Powerless and Unmanageable

by Kay Sheppard, LMHC, CEDS

To help you in your search for knowledge of yourself and the disease of food addiction, consider this information concerning addiction:

Men and women who are allergic to and compulsively persist in the use of mind-altering foods and chemicals have a disease. This disease is an addiction with recognizable symptoms and a definite progression. Continued use of the addictive substances produces physical evidence of loss of control or powerlessness in the following ways.

The physical need for the food of choice grows as does the inability to go anywhere or do anything without it. Mental difficulties and physical misery can be caused by alternate binging, dieting or purging.

Use of addictive foods aggravates physical disorders such as arthritis, diabetes, migraine headaches and certain heart conditions, to name a few.

Physiological conditions involving the heart, respiration, kidneys, gallbladder and circulatory system are negatively impacted by the addictive process.

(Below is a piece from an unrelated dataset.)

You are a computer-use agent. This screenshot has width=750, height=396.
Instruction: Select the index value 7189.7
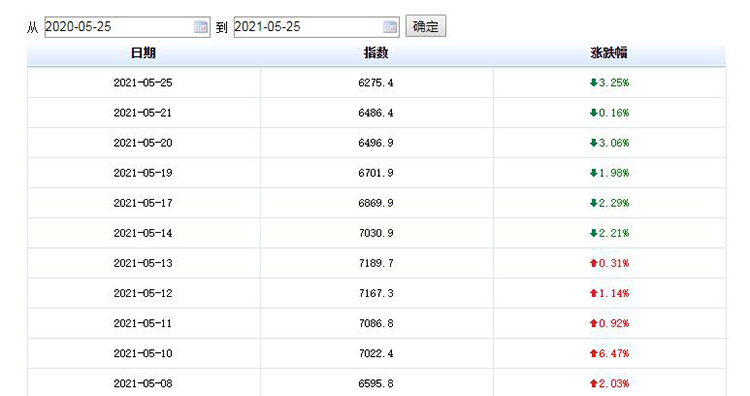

Are you powerless over an addictive chemical in the form of food? You may be able to identify in your own life the following symptoms of the illness of food addiction:

  1. Use of food to relieve tension — the addicted person finds temporary relief from aches and pains or emotional tension arising from boredom, anger, depression, self-pity and other emotions.
  2. Preoccupation with binge food — addicted persons often fortify themselves before a meal or party, sneak more during a meal or party, avoid non-eating occasions and plan their stash in order to avoid being without binge food.
  3. Loss of control — the first bite triggers the compulsion to keep on eating.
  4. Use of alibis and rationalizations to excuse unacceptable behavior — blaming abnormal eating behavior on everything and anybody to try and maintain dwindling self-esteem.
  5. Growth of irrational behavior patterns — you may exhibit an increasing hostility toward those who show concern, followed by extravagant gestures to make up to family or friends for failures in the relationships.
  6. Breakdown in human relations — you may cease to be involved with or be considerate of family and associates and begin seeking the company of other food addicts.
  7. Increasing physical disability — lethargy interferes with daily activities; vital organs such as the heart, liver and brain degenerate, requiring hospitalizations, surgery and other medical intervention.
  8. Loss of spiritual contact — as feelings of being a ‘bad person’ increase, loss of faith results.

These factors contribute to the unmanageability of life. The food addiction adversely impacts the addict socially, materially, spiritually and emotionally.